Cristo es el camino hacia la vida interior y el camino hacia el coro de los espíritus bienaventurados que cantan el eterno «‘Sanctus». Su sangre es la cortina a través de la cual entramos en el santuario de la vida divina. En el sacramento del bautismo y en el de la penitencia nos limpia de los pecados, nos abre los ojos a la luz eterna, los oídos a la palabra divina y los labios a la alabanza, a la oración de expiación, de petición, de agradecimiento, que son, todas, formas diferentes de la adoración, esto es, del homenaje del ser creado al Todopoderoso y Todobueno. En el sacramento de la confirmación marca y fortalece al soldado de Cristo para su confesión valiente. Pero es sobre todo en el sacramento en que Cristo mismo está presente donde nos convierte en miembros de su cuerpo. Cuando participamos en el Santo Sacrificio y en la comunión, alimentados con la carne y la sangre de Cristo, nos convertimos en su carne y sangre.

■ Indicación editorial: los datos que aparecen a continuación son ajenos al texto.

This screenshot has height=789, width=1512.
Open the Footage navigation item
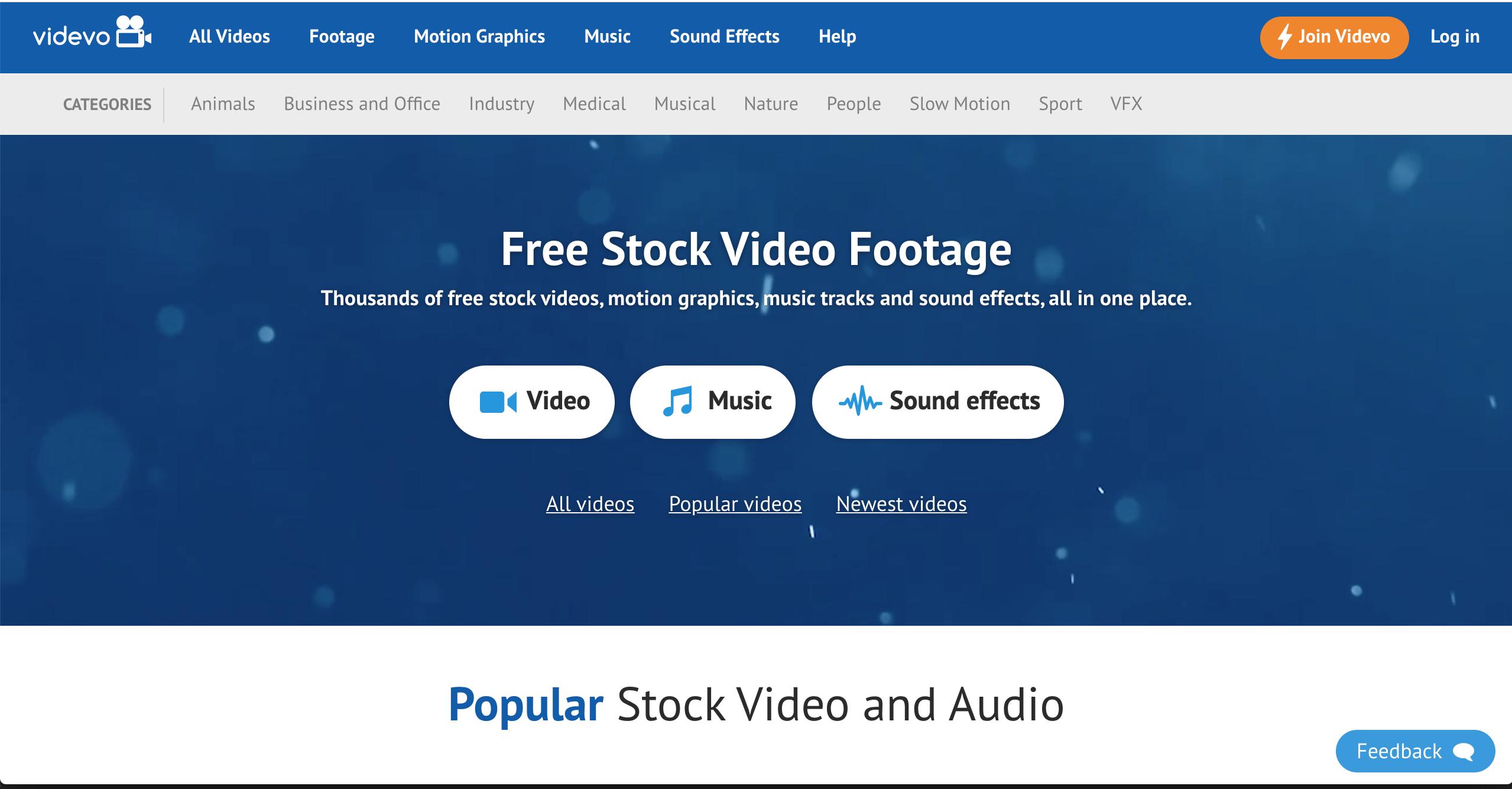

Sólo en la medida en que somos miembros de su cuerpo puede el Espíritu de Jesús vivificamos y reinar en nosotros: «…el Espíritu es el que vivifica; pues es el Espíritu el que hace vivos a los miembros; pero sólo vivifica a los miembros que encuentra en el cuerpo al que da vida… Nada debe temer tanto el cristiano, por consiguiente, como la separación del cuerpo de Cristo. Porque cuando se separa del cuerpo de Cristo, ya no es su miembro, y si no es su miembro ya no lo vivifica el Espíritu…”. Nos convertimos en miembros del cuerpo de Cristo «no sólo por el amor…, sino realmente por la incorporación a su carne: esto se realiza mediante la comida que nos regaló para mostrar su amor a nosotros. Para esto vino a nosotros y conformó su cuerpo al nuestro, para que seamos uno, como el cuerpo se une con la cabeza…». Como miembros de su cuerpo, animados por su Espíritu nos ofrecemos «por Él, con Él y en Él» como sacrificio, y nos unimos al eterno canto de acción de gracias. Por esto, después de recibir la santa comunión, la Iglesia nos hace decir: «Alimentados con tan grandes dones, te pedimos, Señor, nos concedas que los dones que hemos recibido nos sirvan de salvación y nos mantengan continuamente en tu alabanza».